Last week, CJR released a new report by the Columbia University Graduate School of Journalism and the Tow Center for Digital Journalism, entitled “The Story So Far: What we know about the business of journalism.” To supplement Chapter Six, which takes a close look at the topic of news aggregation, assistant editor Lauren Kirchner spoke with David Plotz, editor of Slate, one of the first online-only magazines to appear on the web. Aggregated news—first in the form of “Today’s Papers,” and later refigured as “The Slatest”—has been a popular feature of Slate since its earliest years. This is an edited transcript of their conversation.

When did you start the “Today’s Papers” feature?

“Today’s Papers” started, I believe, a year after we launched, in 1997. A journalist named Scott Shuger, who actually died in 2002 in a diving accident, was our first “Today’s Papers” writer. We actually asked Matt Drudge to do it, but Drudge recommended Scott. But in fact, in our very first issue, the very first thing we did was, we had a column called “In Other Magazines,” which I wrote. That was an aggregation of what was in the main print magazines. The notion was, we would read Time and Newsweek and all the others so you wouldn’t have to bother—so you wouldn’t have to go to your doctor’s office. I remember I used to come in on Sundays and get faxes—they would fax me their print editions, and I would write it up.
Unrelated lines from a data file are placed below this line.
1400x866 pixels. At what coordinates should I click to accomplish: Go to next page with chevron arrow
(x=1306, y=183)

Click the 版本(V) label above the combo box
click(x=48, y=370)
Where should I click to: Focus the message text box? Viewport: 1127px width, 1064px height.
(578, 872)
So we were doing aggregation right from the very first day of Slate. We actually also added a blog aggregation feature that we ran in 2001 or so, and an international newspaper aggregation feature called “International Papers,” which has run sporadically ever since 1997. But “Today’s Papers” became the most important and best version of that in the first years of Slate.
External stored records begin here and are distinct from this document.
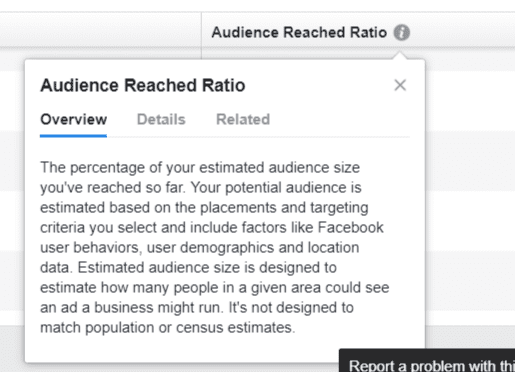Click the text 'Estimated audience size is designed to'

click(207, 268)
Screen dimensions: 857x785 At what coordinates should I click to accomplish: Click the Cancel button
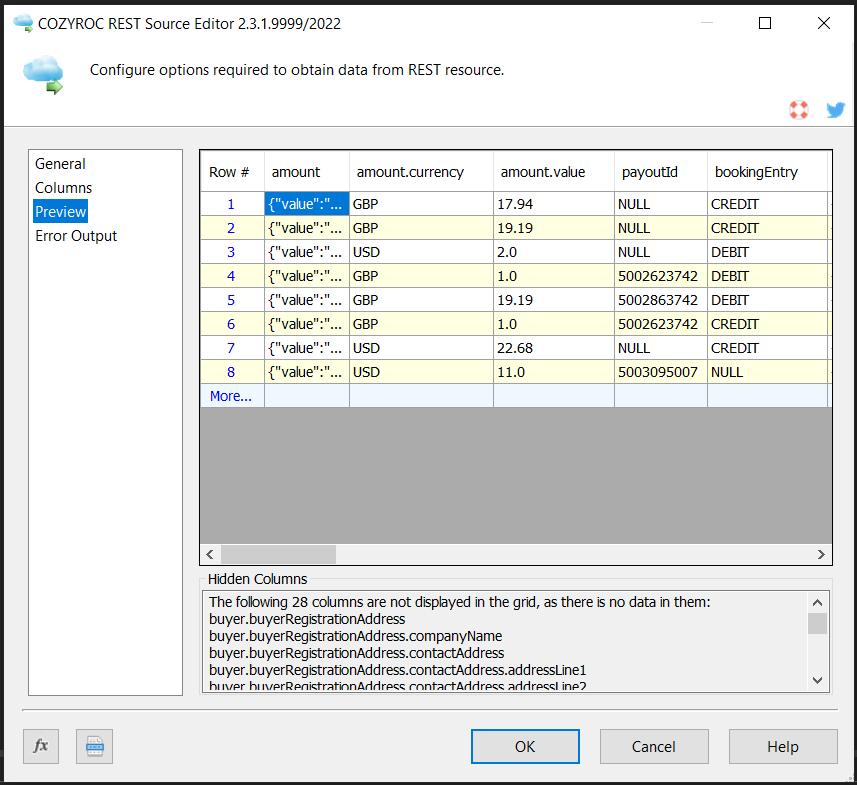pos(654,746)
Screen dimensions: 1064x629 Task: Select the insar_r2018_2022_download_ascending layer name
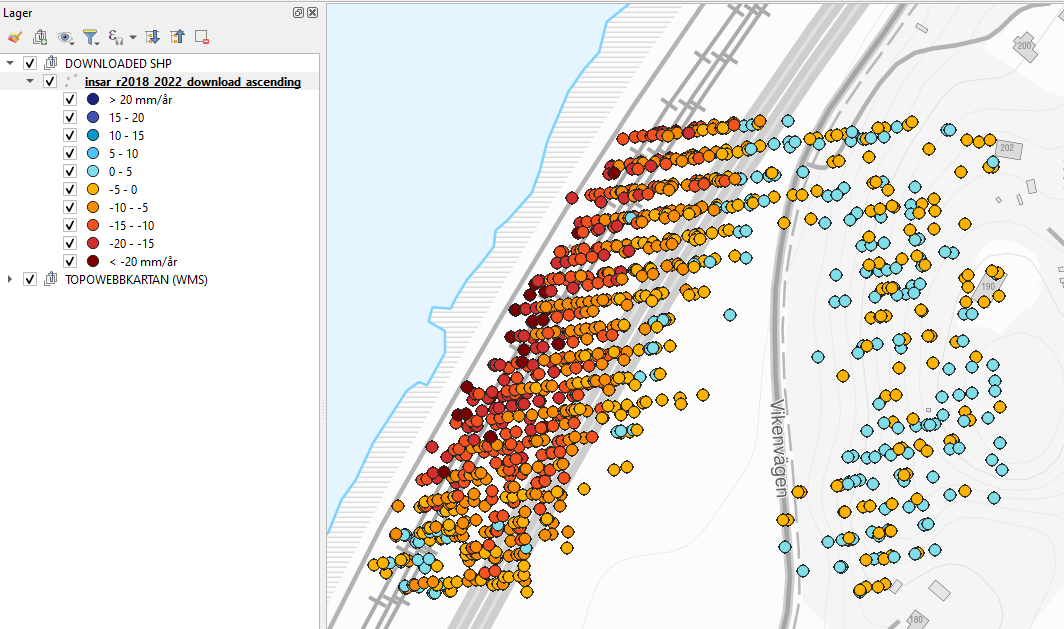coord(193,82)
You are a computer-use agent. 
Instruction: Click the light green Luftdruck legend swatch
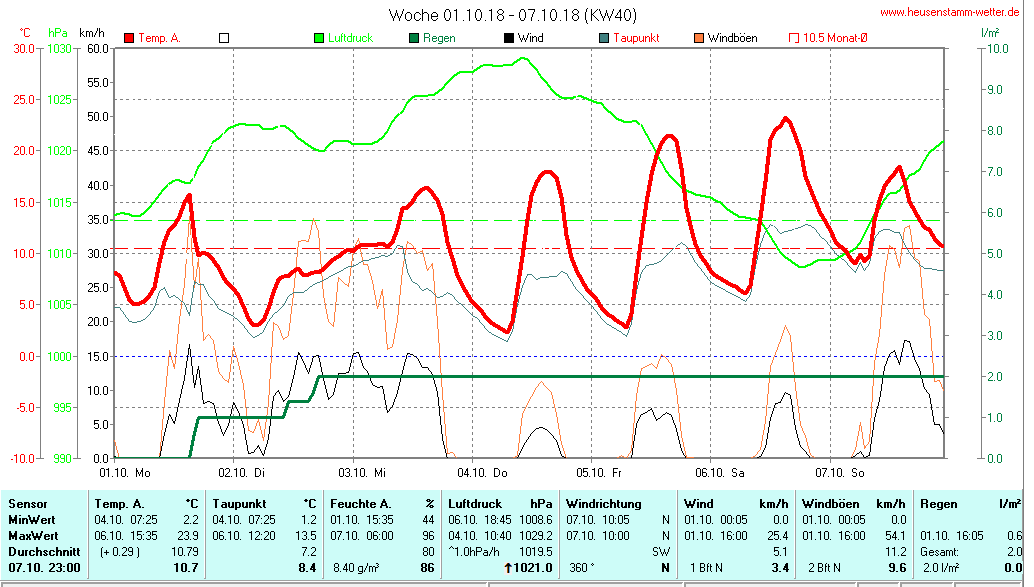point(320,38)
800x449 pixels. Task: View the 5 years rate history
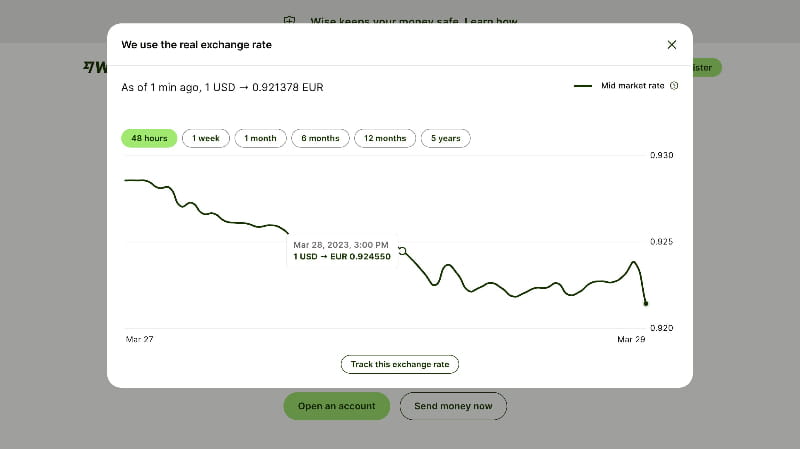pos(445,138)
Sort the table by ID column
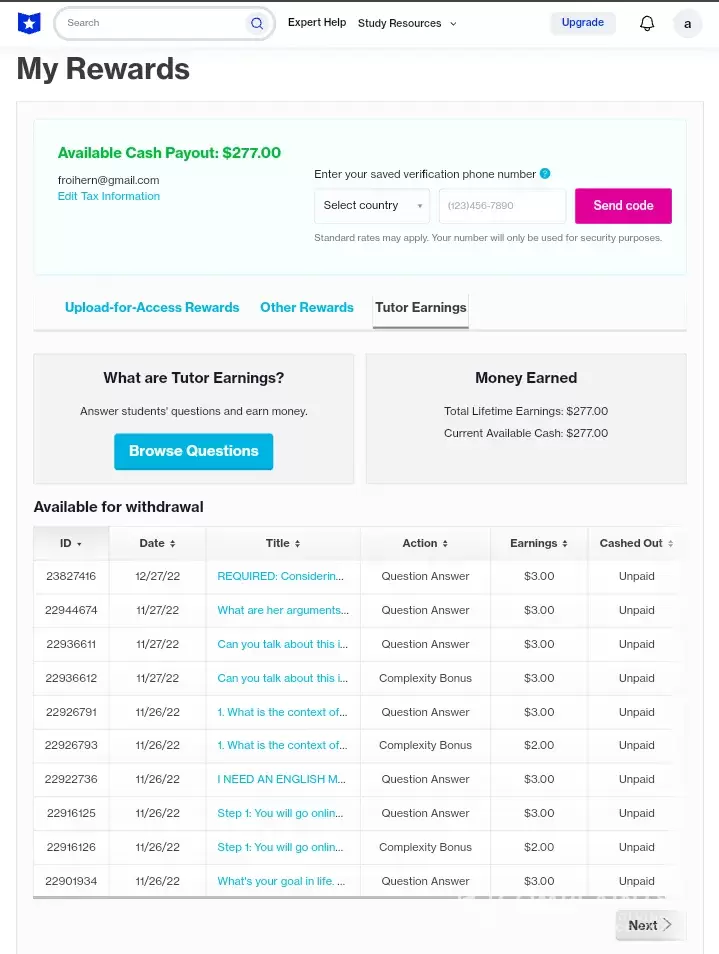This screenshot has width=719, height=954. point(71,543)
So what was the reaction to those features in the industry at the time? What was the prevailing attitude towards aggregation in general?

I’ll focus on “Today’s Papers,” because that was the best and most widely read of our aggregation features. That was a very beloved feature for many years, because it was really an act of media criticism, more than it was an act of repurposing someone else’s content. What looked at the way newspapers were covering stories, and compare and contrast and frame the news for people. It was never simply an act of finding the one story on the front page of the Times and summarizing it; it was about contrasting how news coverage was happening in different papers. That was a very interesting and valuable service in its time, and it was widely read by people in the newspaper business.
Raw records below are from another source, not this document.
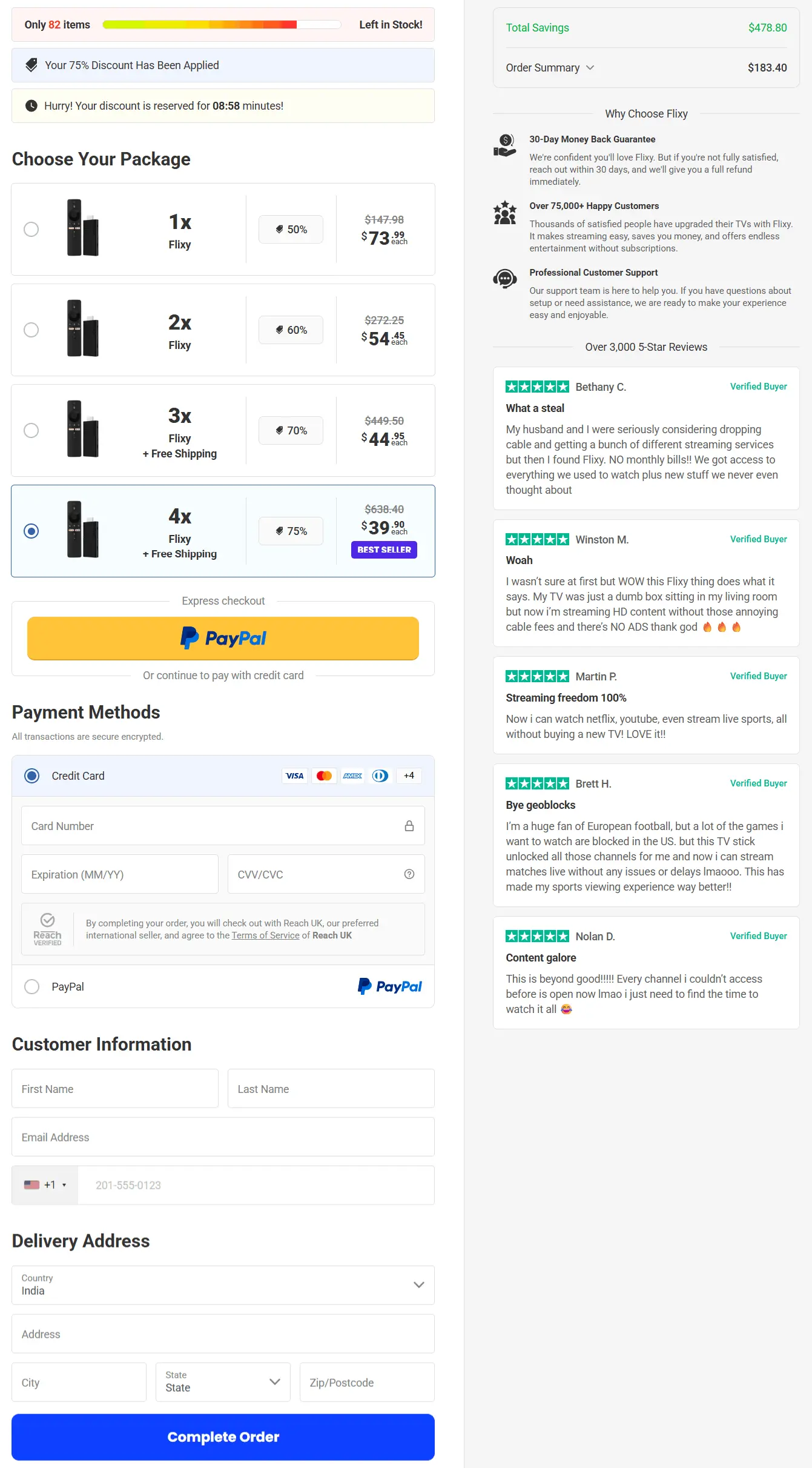Click the Professional Customer Support chat icon
Image resolution: width=812 pixels, height=1468 pixels.
(504, 279)
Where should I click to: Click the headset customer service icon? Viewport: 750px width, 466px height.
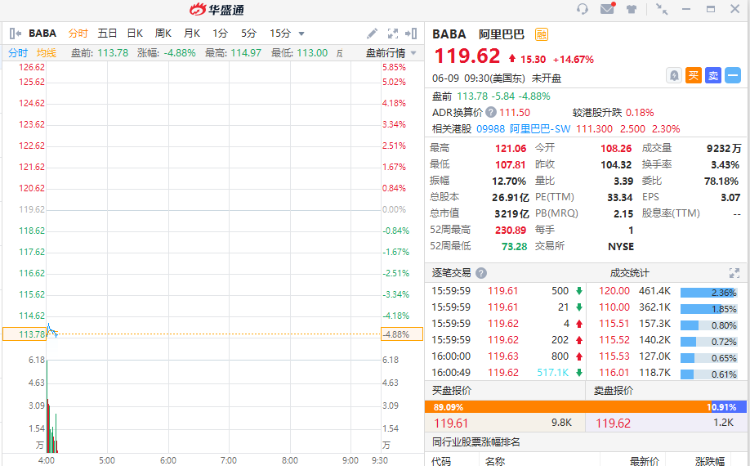[x=583, y=9]
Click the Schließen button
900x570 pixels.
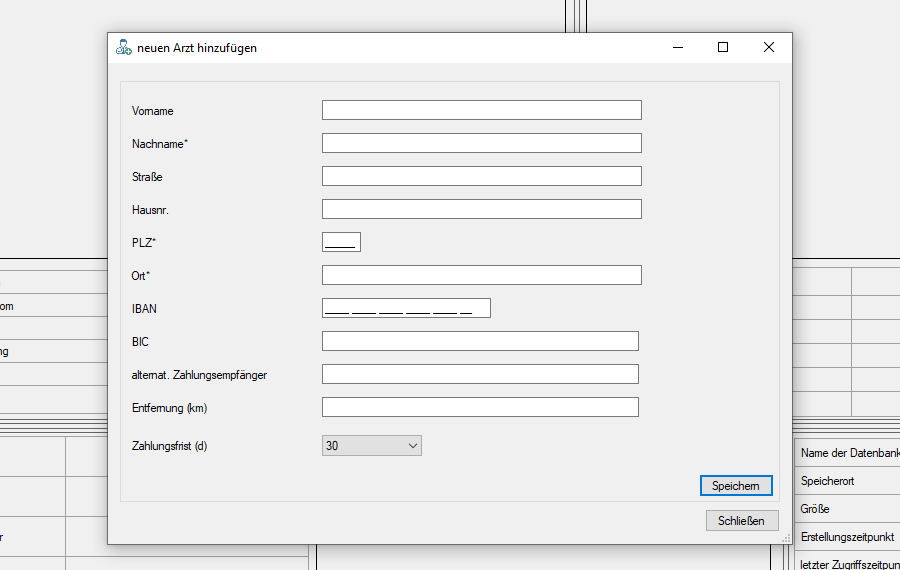pyautogui.click(x=741, y=521)
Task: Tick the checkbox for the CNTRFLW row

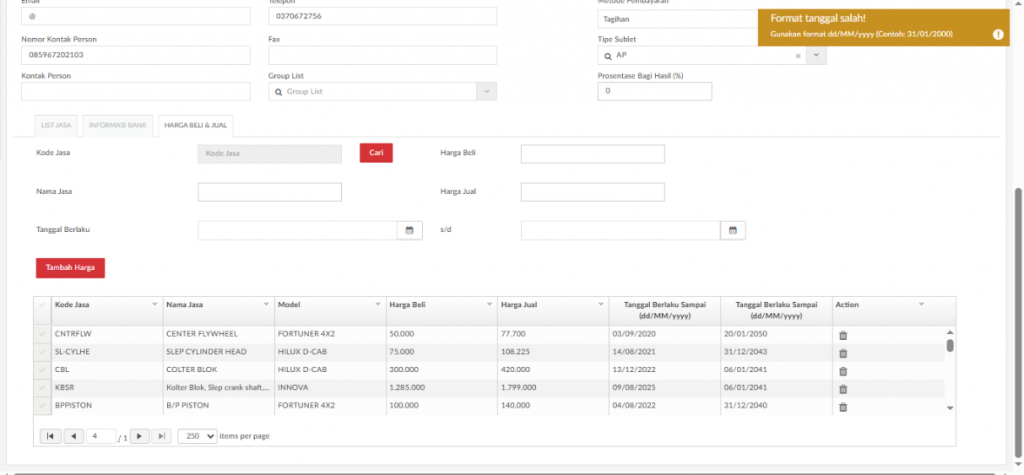Action: [x=41, y=334]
What went into the decision to discontinue “Today’s Papers” and launch “The Slatest,” which is more like a list of quick takes than a comparative essay?

We discontinued “Today’s Papers” in 2009, I believe. The reason was—while it had a wonderful life, and was written as well on the final day it ran as it was on the first day it ran—the way that people consume media had completely changed. The print newspaper had undergone a huge shift, and the print newspapers we were covering had changed dramatically during that time period—had weakened as print products and strengthened as online products. “Today’s Papers” didn’t take into account the huge influence that non-newspaper news was having on the public. “Today’s Papers” was a lovely little miniature portrait of one corner of the news, but it was a very small corner of the news that was being considered there every day. We thought we needed to reconsider how we were approaching this, and consider a broader landscape of journalism in terms of what we were collecting.

Can you talk about the mix of stories that now appear on “The Slatest”? There always seem to be the big world news stories, and also a mix of smaller, weirder, more entertaining stories.

It’s always been a distinct mix of top news—obligatory news—and weird things. The weird things were fun and valuable, and probably Josh Voorhees, who writes “The Slatest” now, will continue to do some of those. But it’s not intended to be a “news of the weird” feature; it’s intended to be a feature which is a very smart, entertaining brief on the most interesting stories of the day, and sometimes the most interesting stories of the day are the weirdest. But then in some weeks—for instance, the death of Osama bin Laden—it’s going to be heavily focused on the hard news.